Buna hakkımız olup olmadığını sorgulayan Aras, devamında şu soruları sordu: “Dünyayı diğer varoluş biçimlerinin yok olması pahasına sömürmeye hakkımız var mı? Bizler, insanlar geleceğin vekilleri olarak bugün acaba nasıl hareket ediyoruz? Bunları düşünmemiz lazım. İnsanlığın daha evvel beş kez yaşadığı yok oluşun bir benzerini daha yaşamak zorunda mıyız? Genel Başkanımızın da son dönemde danışmanlığını üstlenmiş olan Jeremy Rifkin’in dediği gibi içinde yaşadığımız çağ, dayanıklılık çağı ve insanlar artık narsiste dönüşmüş durumda. Kendini seyrederek ömrünü tüketen insanlar olduk.”

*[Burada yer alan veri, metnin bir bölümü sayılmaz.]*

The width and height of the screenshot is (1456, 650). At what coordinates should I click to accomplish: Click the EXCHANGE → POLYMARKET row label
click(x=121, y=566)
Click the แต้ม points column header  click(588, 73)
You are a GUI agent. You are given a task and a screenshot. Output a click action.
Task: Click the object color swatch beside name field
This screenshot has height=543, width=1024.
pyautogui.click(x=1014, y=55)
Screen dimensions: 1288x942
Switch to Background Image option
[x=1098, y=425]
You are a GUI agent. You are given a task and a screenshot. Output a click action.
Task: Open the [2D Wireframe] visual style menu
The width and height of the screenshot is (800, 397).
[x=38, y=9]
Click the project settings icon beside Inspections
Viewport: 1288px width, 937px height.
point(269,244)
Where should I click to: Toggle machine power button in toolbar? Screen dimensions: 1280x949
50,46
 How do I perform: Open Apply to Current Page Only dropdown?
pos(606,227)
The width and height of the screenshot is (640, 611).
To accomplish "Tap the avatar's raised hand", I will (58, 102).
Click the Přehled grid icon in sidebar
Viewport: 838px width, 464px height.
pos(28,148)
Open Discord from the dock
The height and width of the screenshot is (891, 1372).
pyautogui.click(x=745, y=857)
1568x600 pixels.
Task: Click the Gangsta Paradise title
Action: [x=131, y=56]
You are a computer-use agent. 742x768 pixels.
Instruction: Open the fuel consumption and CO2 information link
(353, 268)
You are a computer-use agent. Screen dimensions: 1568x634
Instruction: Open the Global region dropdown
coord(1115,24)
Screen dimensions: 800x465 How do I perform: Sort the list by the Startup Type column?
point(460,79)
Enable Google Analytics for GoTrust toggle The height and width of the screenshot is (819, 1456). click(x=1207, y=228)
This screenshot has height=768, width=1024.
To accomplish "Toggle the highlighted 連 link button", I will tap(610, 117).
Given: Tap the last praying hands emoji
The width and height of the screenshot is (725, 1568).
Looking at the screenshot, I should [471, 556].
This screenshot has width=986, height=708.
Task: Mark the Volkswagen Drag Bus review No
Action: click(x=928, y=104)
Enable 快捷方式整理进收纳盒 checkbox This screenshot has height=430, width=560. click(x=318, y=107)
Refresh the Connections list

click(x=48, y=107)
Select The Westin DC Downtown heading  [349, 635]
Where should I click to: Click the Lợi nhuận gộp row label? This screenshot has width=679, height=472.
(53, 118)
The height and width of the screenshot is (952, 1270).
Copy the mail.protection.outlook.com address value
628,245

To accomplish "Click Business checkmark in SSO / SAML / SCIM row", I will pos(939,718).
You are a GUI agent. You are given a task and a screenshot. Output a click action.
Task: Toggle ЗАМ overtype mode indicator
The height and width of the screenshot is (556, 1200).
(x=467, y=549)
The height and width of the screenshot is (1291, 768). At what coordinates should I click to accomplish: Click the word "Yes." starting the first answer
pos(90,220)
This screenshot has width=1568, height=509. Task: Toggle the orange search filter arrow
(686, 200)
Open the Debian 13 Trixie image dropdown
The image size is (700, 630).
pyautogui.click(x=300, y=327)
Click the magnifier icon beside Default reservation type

“GENÇLER BU İŞİN FARKINDA”
Bu çağın bu şekilde atlatılamayacağına değinen Aras, gelecekleri için endişeli olan genç kuşakların doğa ile kurulan ilişkiyi şimdiden tartışmaya ve protesto etmeye başladığını söyledi. Aras, “Gençler bu işin farkında ve protestolara başladılar. Doğadan ayrı varlıklar olmadığımızı idrak etmek zorundayız. Bu konuda da umutluyuz. Çünkü Türkiye’de çok genç bir kuşak var ve bu dönüşümü gerçekleştirebilecek genç potansiyele sahip bir ülkeyiz” dedi.
“ADALET MERKEZLİ BİR YÖNETİM ANLAYIŞI İKLİM KRİZİNİN YARATACAĞI SORUNLARIN TRAJEDİYE DÖNÜŞMESİNİ ENGELLEYECEKTİR”
Aras konuşmasının sonunda ise yapılan bu tür zirveler ile bilimin ve aklın ışığında dayanışma içerisinde dönüşümü başlatacak iradeyi oluşturmaya kararlı olduklarını söyleyerek şunları ifade etti:
“Karbondioksit, metan ve nitrik oksit emisyonları tamamen durdurulsa bile, önümüzdeki yüzyıl içerisinde iklim krizinin olumsuz etkilerini önlemenin olanaklı olmadığı, insanlığın nereye doğru gittiği konusunda büyük belirsizliklerle dolu bir döneme girdiği belirtilmektedir. Ancak kesin olan bir şey varsa o da adalet merkezli bir yönetim anlayışı iklim krizi ile birlikte ortaya çıkacak sorunların bir trajediye dönüşmesini engelleyecektir.
Toplumsal dönüşüm adaletsizlikleri, mevcut dünyadan zarar görmede bile farklılık olarak göstermektedir kendisini, ki bu bir ironidir Türkiye ve Avrupa, iklim değişikliğine uyum sağlarken kimseyi arkada bırakmayacak politikaları hayata geçirmekte de kararlıdır. İkim değişikliği bir gerçektir. Eski günlere dönme şansımız olmadığını biliyoruz. O zaman şu andan itibaren geleceği kurtarmak üzere yaşanabilir, adil kentleri bir arada inşa etmek üzere iklim hareketinin sesini yerelden yükseltmek hepimizin görevidir. Haydi hep birlikte harekete geçelim.”